When you do this, a transformation will occur – you’ll begin to conceive of or think of music in sound. For instance:

  • Melodies will change from groups of random notes to complete musical statements that you can sing
  • Chord symbols and progressions will transform into distinctive sounds that you recognize and eventually hear melodies over
  • And tunes will no longer feel like memorization exercises, they’ll become melodic & harmonic stories with distinct qualities and emotions

When you consistently learn by ear, no longer are you hanging onto a note or a scale for dear life. No longer are you relying on a memorized sequence of chords or dealing with mental constructs like chord tones…

You’ve entered the realm of physical sound. And this is the ultimate goal – to deal directly with the music without all the extra mental steps – to actually think and play in sound!

3. get A Lesson in Harmony

Harmony is one of the fundamental skills you need as a musician…

And one of the best ways to learn the ins and outs of harmony is through the medium of song – specifically, immersing yourself in the tunes of the great American songbook.

However the way you learn a tune is the determining factor in what you’ll get out of it.
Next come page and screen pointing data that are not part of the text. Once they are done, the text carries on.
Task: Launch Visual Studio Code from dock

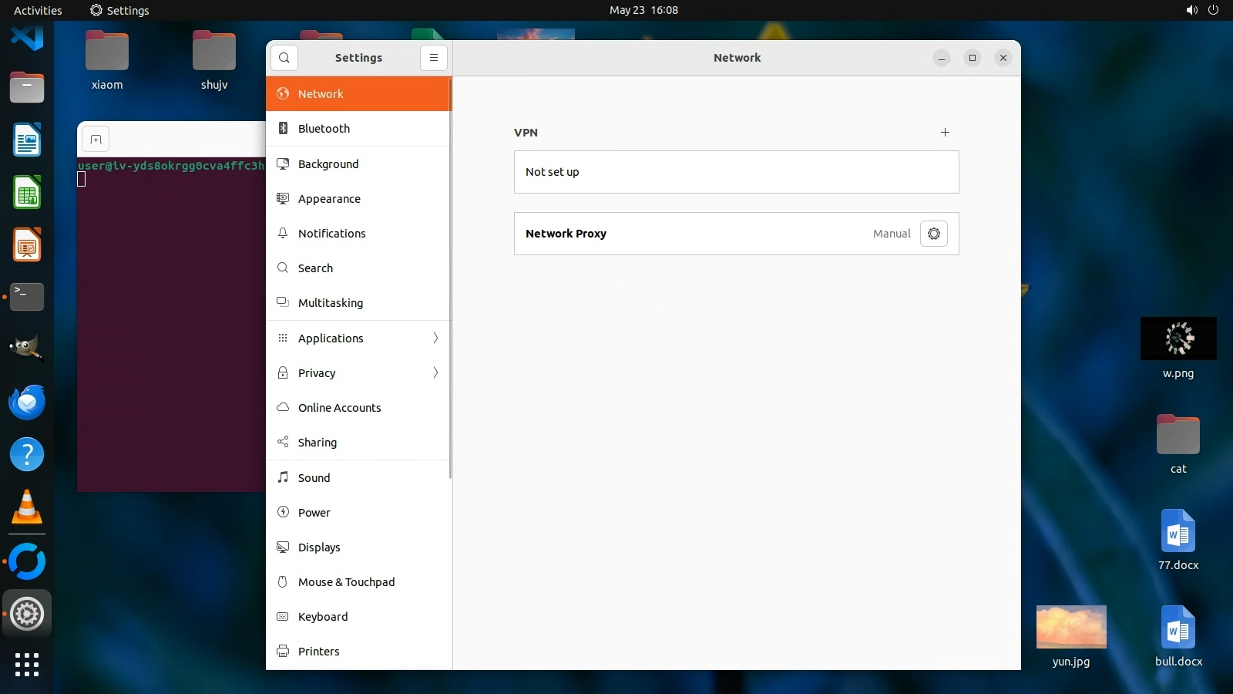Action: click(x=27, y=37)
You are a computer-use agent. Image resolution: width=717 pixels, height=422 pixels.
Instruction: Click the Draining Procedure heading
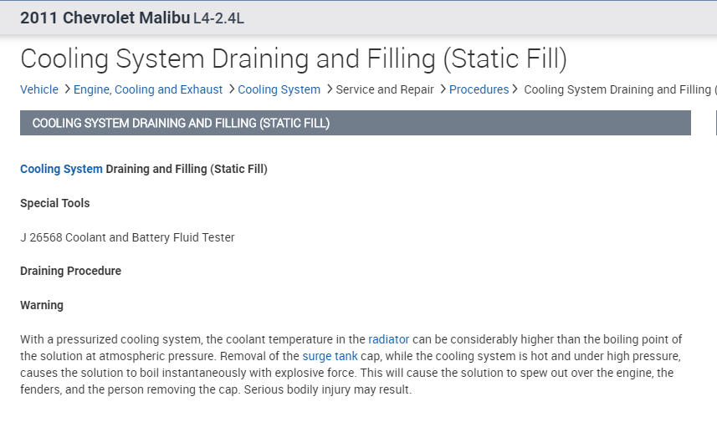[x=70, y=271]
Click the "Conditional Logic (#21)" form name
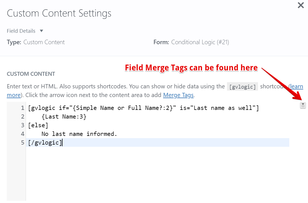The image size is (308, 203). 200,42
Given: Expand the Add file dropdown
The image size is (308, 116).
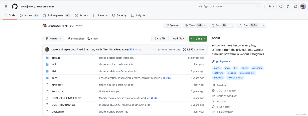Looking at the screenshot, I should [x=179, y=39].
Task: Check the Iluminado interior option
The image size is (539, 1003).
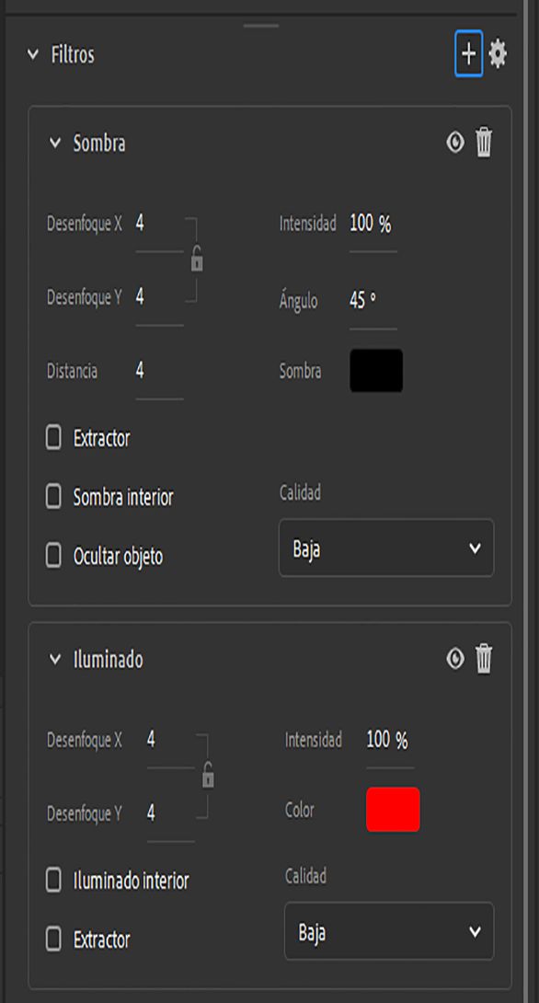Action: [52, 881]
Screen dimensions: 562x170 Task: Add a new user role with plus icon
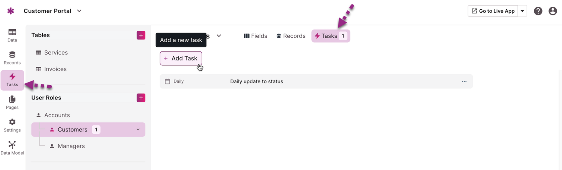(141, 98)
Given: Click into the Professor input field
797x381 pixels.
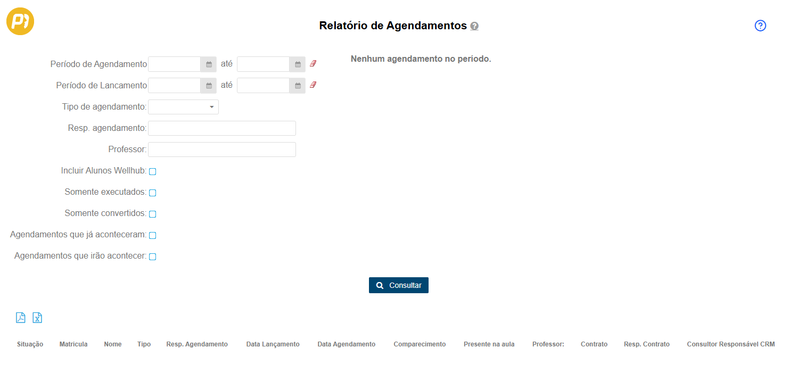Looking at the screenshot, I should pyautogui.click(x=221, y=150).
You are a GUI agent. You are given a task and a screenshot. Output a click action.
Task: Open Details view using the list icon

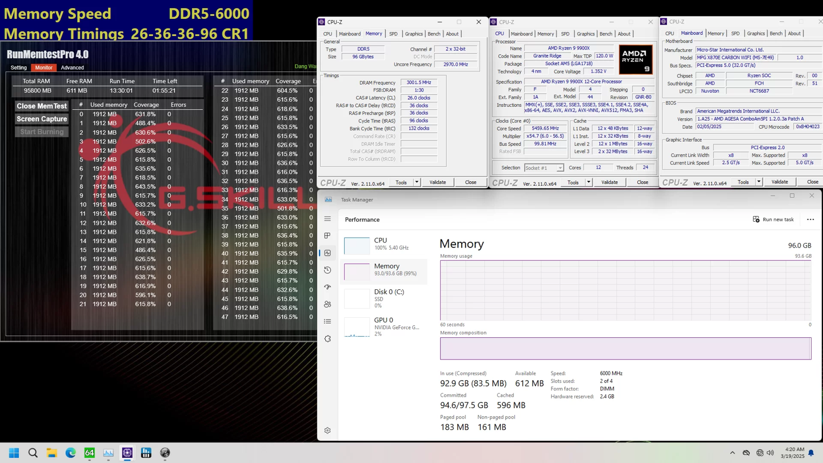tap(327, 321)
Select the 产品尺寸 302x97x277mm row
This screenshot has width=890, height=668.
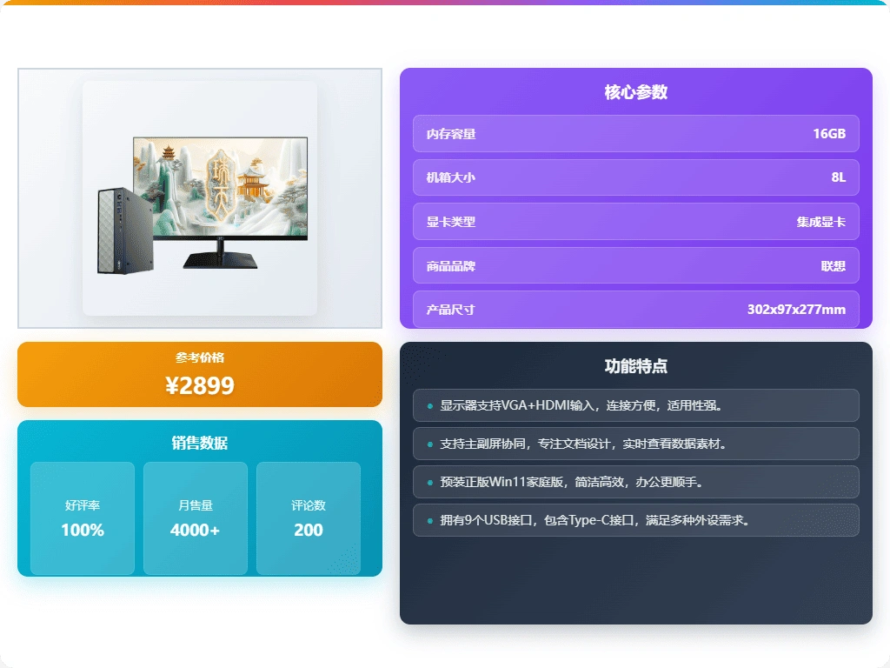pos(635,309)
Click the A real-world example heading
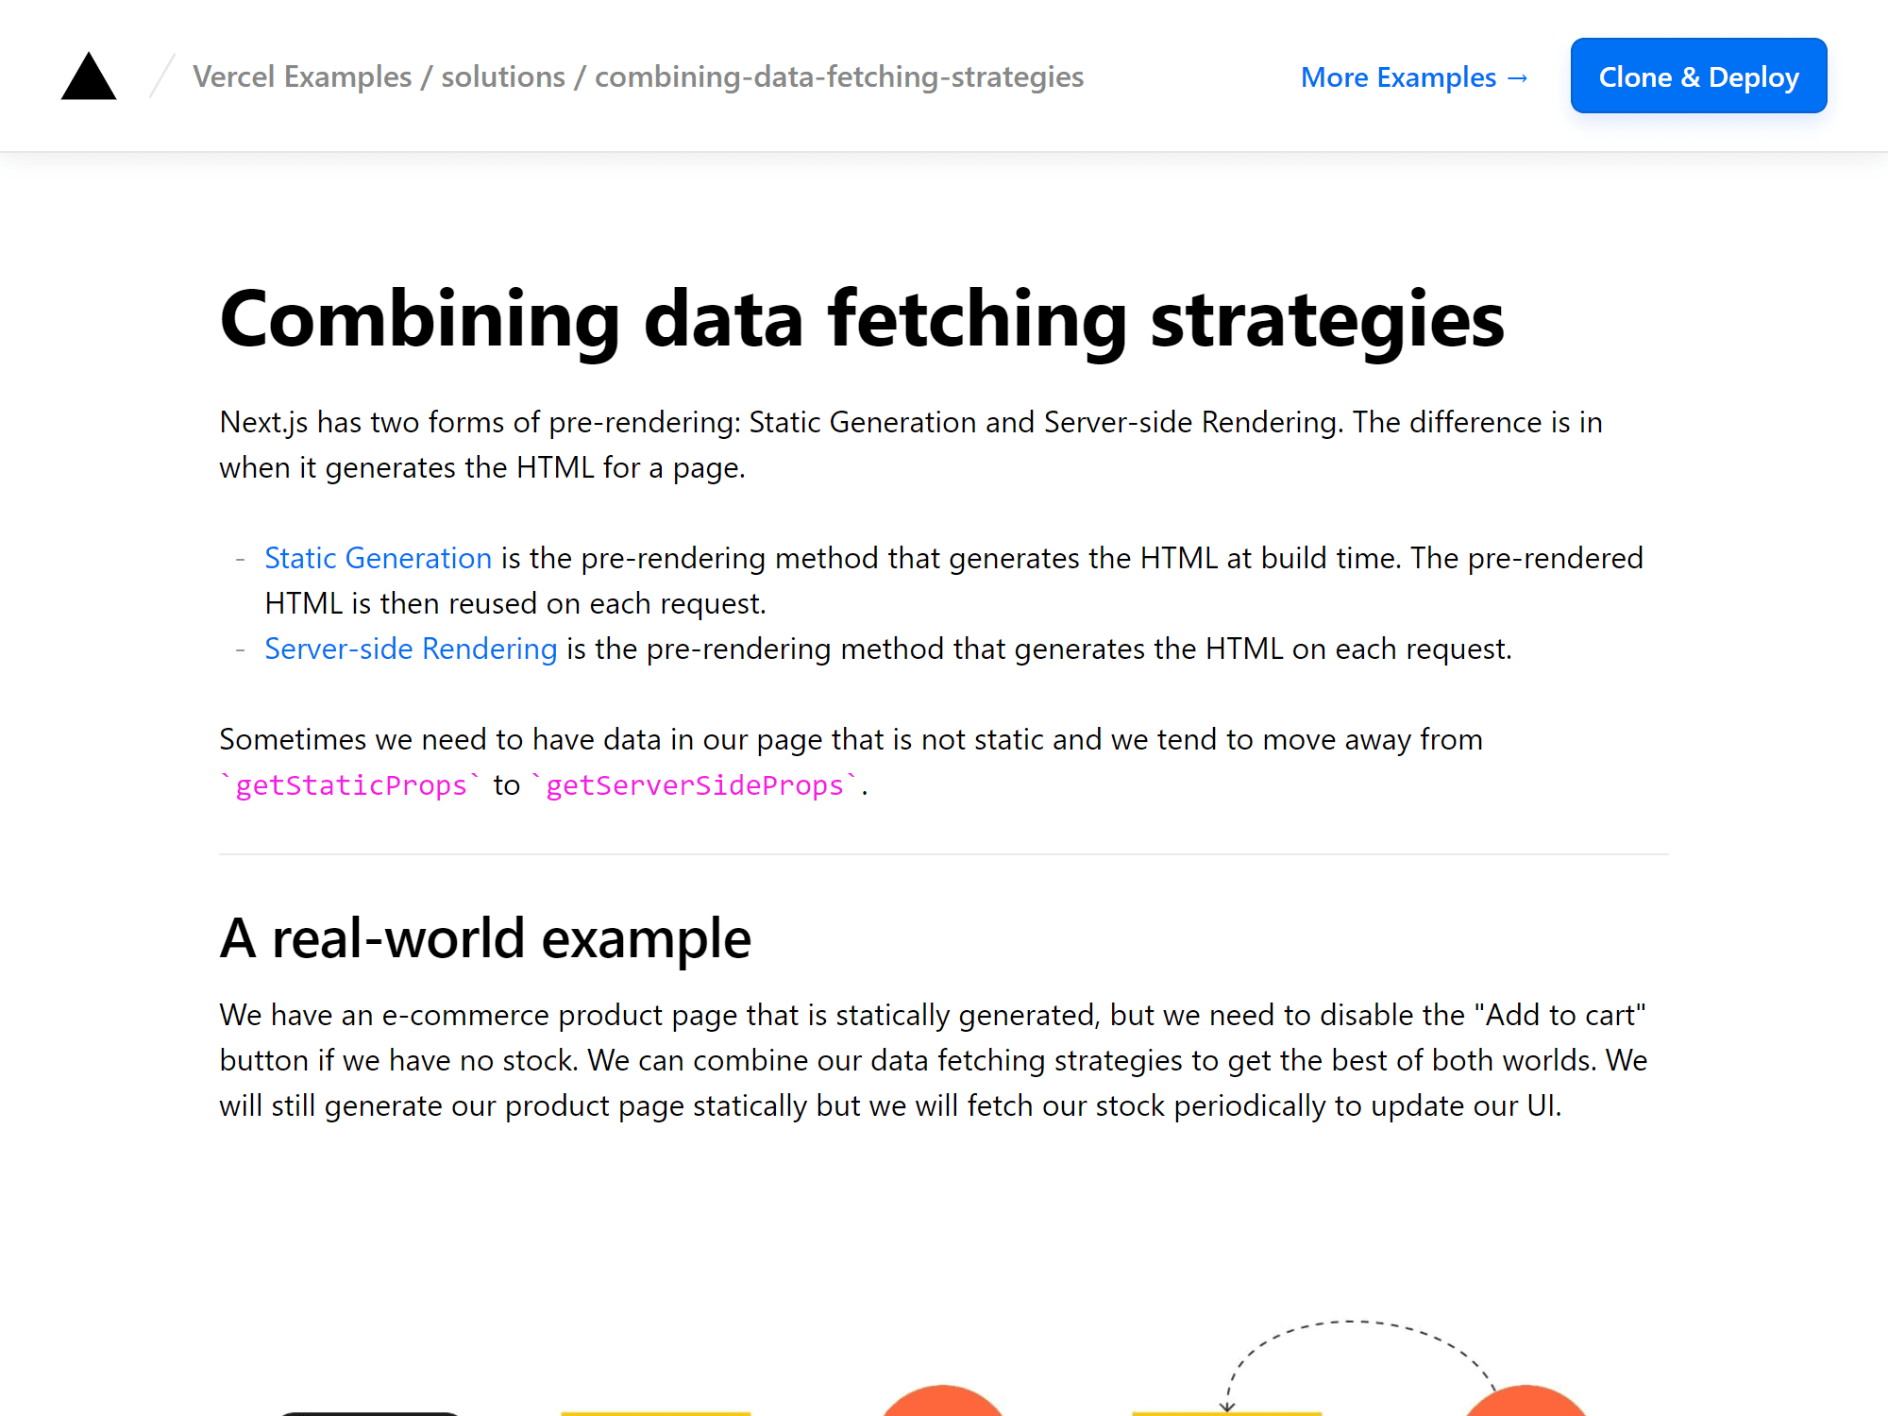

If you simply take chords from a page without thinking about them, you’ll end up with a sequence of memorized chords.

But if you actually figure them out for yourself, you’ll get a harmonic lesson, uncovering the sound of individual chords and chord relationships, and the movement within a larger key center.

As you listen and absorb the sound of the tune, ask yourself:

  • What is the overall key or key centers of the tune?
  • Is that sound minor, major, dominant?
  • Is it stable or does it transition to another chord?
  • How does each chord relate to the larger key?
  • How do I make sense of this progression?

This line of thinking will lead you to what we call functional harmony , getting from the building blocks of theory to how harmony is actually used in the real world.

Jazz Theory Unlocked

Remember, every tune has a harmonic story – a way that it gets from point A to point B, usually with a unique chord movement that defines the tune. And the way you ingrain this is through the process of discovery…

4. Develop Melodic Skills

Have you ever wondered how the best players come up with melodic ideas?

In your own practice maybe you’re grasping at scales to piece together ideas and other times you just draw a blank.

But what many of us overlook is that the best way to learn melody is to study and ingrain actual composed melodies.

Immersing yourself in the jazz repertoire is a great way to develop your melodic skills, and this is yet another instance of where learning a tune isn’t just learning a tune.

When you learn a tune by ear you are also getting a lesson in the art of melody. Specifically:

  • How to make melodic statements vs. using scales and random notes
  • Phrasing ideas and tactics
  • Melodic devices for specific chord types
  • New ideas rather than your “go to” licks
  • How to develop themes
  • Using simplicity vs. complexity in musical ideas

As you learn a melody, think about what makes it unique. How is it constructed and how does it relate to the underlying chord progression?

By ingraining these melodies in your ear, you are also ingraining dozens of melodic techniques that you can use in your own solos!

5. Absorb the language

Jazz is a language.

To speak it fluently you need to build a library of sounds, techniques, lines, rhythms, and harmonic & melodic devices that are ingrained in your ear.

And one of the byproducts of learning tunes from records is that you are subconsciously gathering musical techniques.

You see, tunes are full of musical devices…

Melodic, harmonic and rhythmic ideas that are part of the working vocabulary that all jazz musicians are expected to know.

However, in this case you aren’t learning them as a separate exercise or a theory concept, they are baked into each musical phrase giving you a lesson in the device itself, how to apply it to harmony, and how to employ it in a musical way.

It’s hard to gather this information from the page – you need to hear, to sing it, and to play it to make it a part of your musical vocabulary.

Remember, every melody and every progression that you learn is a piece of living musical language that becomes a part of you!